Estamos assim perante um tipo de ocorrência que, embora circunscrita a determinadas áreas geográficas (que se podem delimitar no espaço), tem consequências globais. Ademais, a pirataria interage com outros fenómenos como o terrorismo e a criminalidade organizada, o que sugere que cada ameaça não pode ser vista de forma isolada, devendo antes ser analisada em contexto, ajuizando as suas diferentes vertentes e ligações. Em suma, ameaças e riscos estão correlacionados e interagem entre si, a despeito de qualquer considerando de natureza material ou geográfica.

Do anterior, é lícito aceitar que se reduziu um conjunto significativo de fatores causais a apenas três características (metodologia que costumo referir como o «racional dos três “is”»): imprevisibilidade, incerteza e interdependência.

Neste ponto, apelando a alguma abertura de pensamento por parte do leitor, propõe-se que aquilo que genericamente identificámos como «características», se possa, na verdade, entender como a forma de materialização das ameaças e dos riscos. Ou seja, aceitar que as causas da instabilidade no mar se manifestam de forma imprevisível, incerta e interdependente. Esta interpretação pode ajudar-nos a identificar respostas, sem atuar sobre as causas, mas sim sobre as suas «consequências funcionais»26.

Para tanto, retoma-se a segunda vertente da expressão que dá mote ao presente capítulo, a «neutralização dos efeitos». A neutralização dos efeitos consegue-se através da gestão do risco, avaliando o impacte das agressões27 nos interesses a proteger ou nos objetivos a alcançar, e desenvolvendo mecanismos de controlo (do risco) para minimizar essas consequências. No caso vigente, a imprevisibilidade, porque associada à dúvida relativamente ao tempo e ao espaço, determina que as respostas tenham de se desencadear com rapidez, ou com prontidão. A incerteza traduz a dificuldade em estimar modalidades de ação e a forma como estas evoluem, o que requer que se preveja um leque alargado de opções, capaz de desencadear qualquer tipo de resposta que se venha a mostrar adequada. A incerteza combate-se, por isso, com a flexibilidade. A interdependência significa que mesmo quando determinado ator não é diretamente envolvido numa ocorrência, será potencialmente afetado pelas suas consequências, o que poderá compeli-lo a atuar para além do seu espaço de interesse próximo. Reconhecer a interdependência equivale a aceitar a necessidade de atuar longe, ou seja, de dispor de capacidade de projeção.

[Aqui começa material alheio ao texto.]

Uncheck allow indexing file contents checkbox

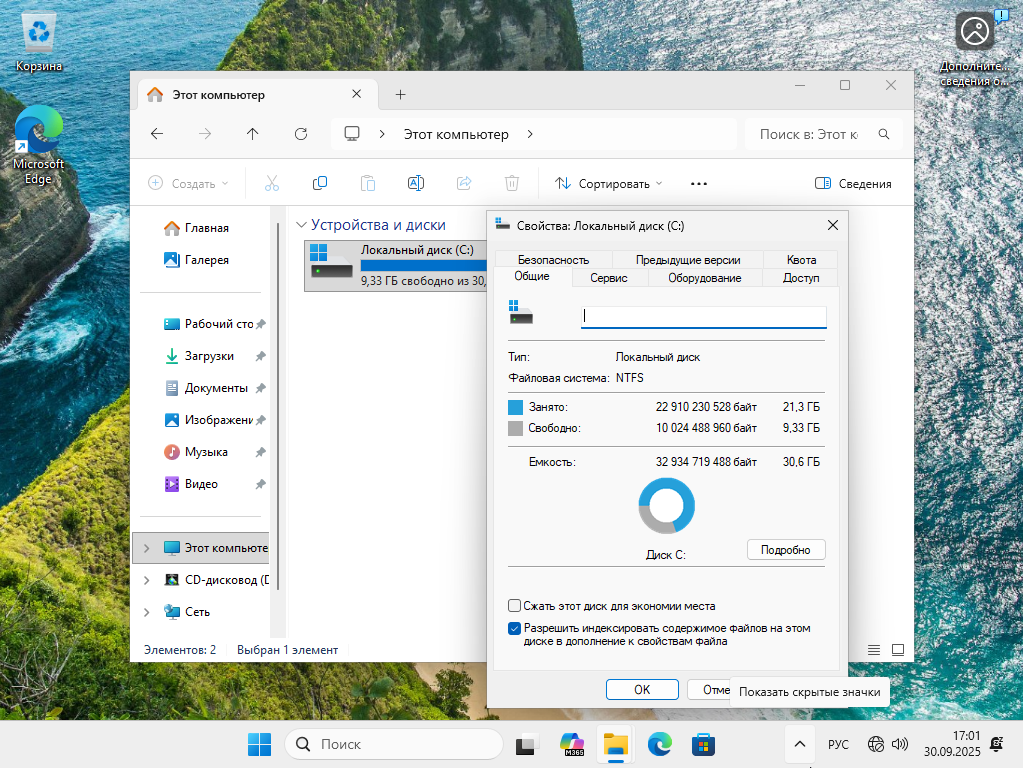coord(515,628)
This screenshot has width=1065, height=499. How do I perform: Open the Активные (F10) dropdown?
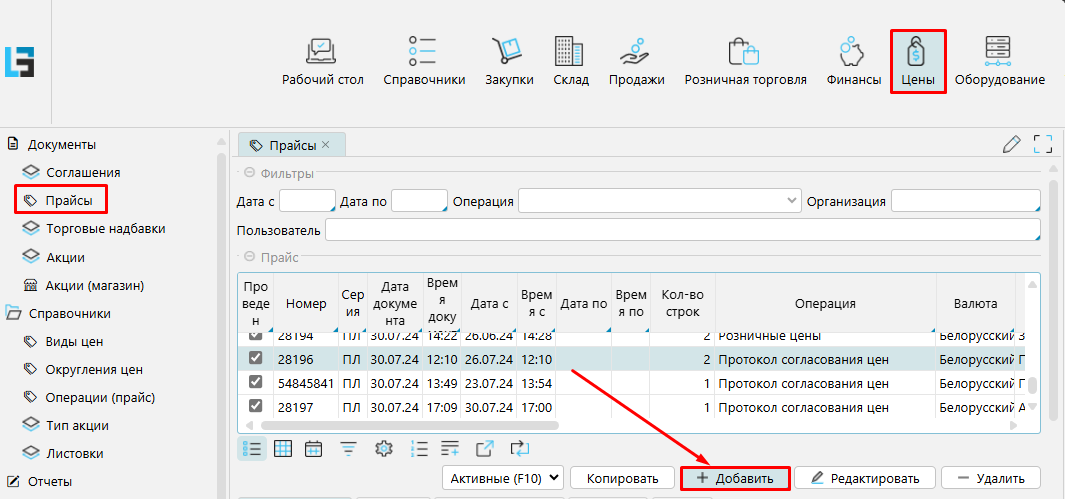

Reduzir o risco da imprevisibilidade, da incerteza e da interdependência, determina assim que se desenvolva a prontidão, a flexibilidade e a capacidade de projeção (alcance), o que significa reduzir distintas visões e perceções a uma abordagem sustentada em (apenas) três variáveis singulares. Esta aproximação permite criar uma base de pensamento comum quanto ao que é preciso fazer, dando mais coerência transversal aos processos de decisão (vontade), e estimulando a criação de um conjunto crescente de critérios padronizados que vai servir para o desenho dos sistemas de força (capacidade). Este reforço da vontade e da capacidade num plano alargado traduz-se, potencialmente, no aumento do poder28 de ação conjunta.

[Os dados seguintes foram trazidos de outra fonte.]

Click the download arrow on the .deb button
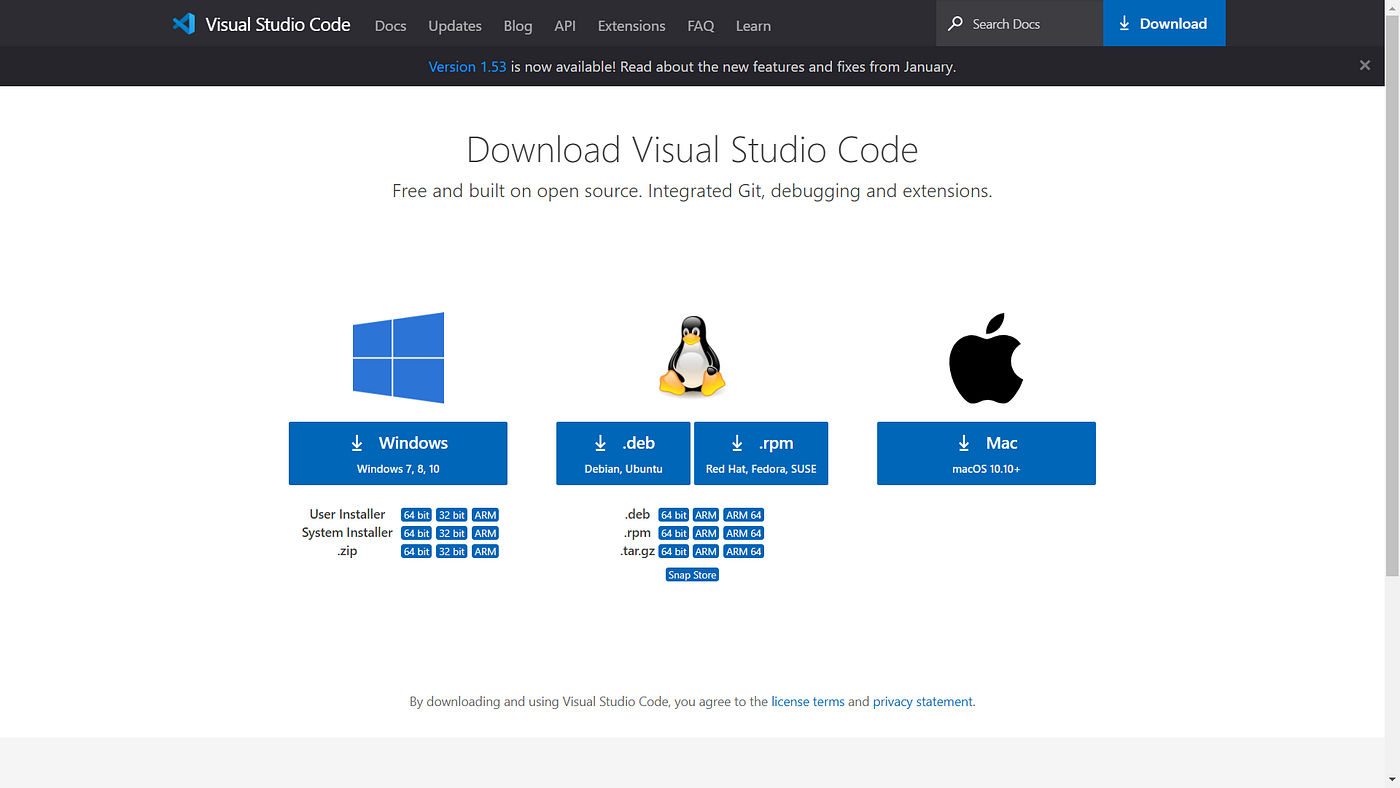The height and width of the screenshot is (788, 1400). click(600, 443)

Apesar de a prontidão e a flexibilidade incrementarem a capacidade de resposta, per se não permitem antecipar necessidades, continuando as soluções a desenvolver-se de forma reativa. Por outro lado, mesmo admitindo a necessidade de projeção, a motivação para agir não deixa de estar muito mais subordinada aos interesses particulares do que a outros quaisquer juízos, o que não nos permite tirar o verdadeiro partido do reforço da vontade a que atrás se aludiu. Neste contexto, o «conhecimento situacional», que se sustenta na partilha, assume-se não só como um importante catalisador para antecipar situações e para desencadear ações preventivas, como também para promover os elevados níveis de confiança que são críticos para os processos colaborativos. Da mesma forma, a consciência sobre distância e alcance não retira da equação as considerações quanto à propriedade dos meios, ou à hierarquia dos interesses, que, como se vem afirmando, dificulta que se estabeleça uma visão integrada sobre o valor e impacte dos perigos, condicionando a vontade de agir em conjunto.

 

O CONHECIMENTO SITUACIONAL MARÍTIMO

Estar consciente» não é o mesmo que «conhecer»!

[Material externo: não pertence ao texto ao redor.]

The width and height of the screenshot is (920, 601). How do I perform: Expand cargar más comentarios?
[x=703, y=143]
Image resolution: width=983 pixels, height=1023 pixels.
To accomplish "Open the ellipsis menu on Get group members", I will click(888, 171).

Com esta frase pretende-se distinguir os conceitos de «consciência situacional» e de «conhecimento situacional», pese embora a sistematização que se propõe possa não ser universalmente acolhida.

A melhor forma de sensibilizar uma audiência para uma mensagem que pretendemos transmitir é fazendo uso de uma situação prática que seja fácil de apreender. E é isso mesmo que nos propomos.

Imagine que participa numa conferência e que lhe é dito que irá ser feita uma prova do sistema de alarme de incêndios. Quando o teste ocorre não se inquieta, pois o aviso que lhe foi feito permitiu que ficasse consciente de que a situação iria ocorrer. Não reage pois para efeitos do seu processo de reação a um estímulo, o teste não é uma situação anormal ou inesperada. Não sabe por que é que ele teve de ser conduzido naquela altura em particular, nem se haveria possibilidade de o adiar para um momento em que não interrompesse a conferência. Para tal teria de ter contactado com o diretor do hotel e perceber o contexto e as razões da experiência. Ou seja, estava consciente da situação mas não conhecia os seus contornos.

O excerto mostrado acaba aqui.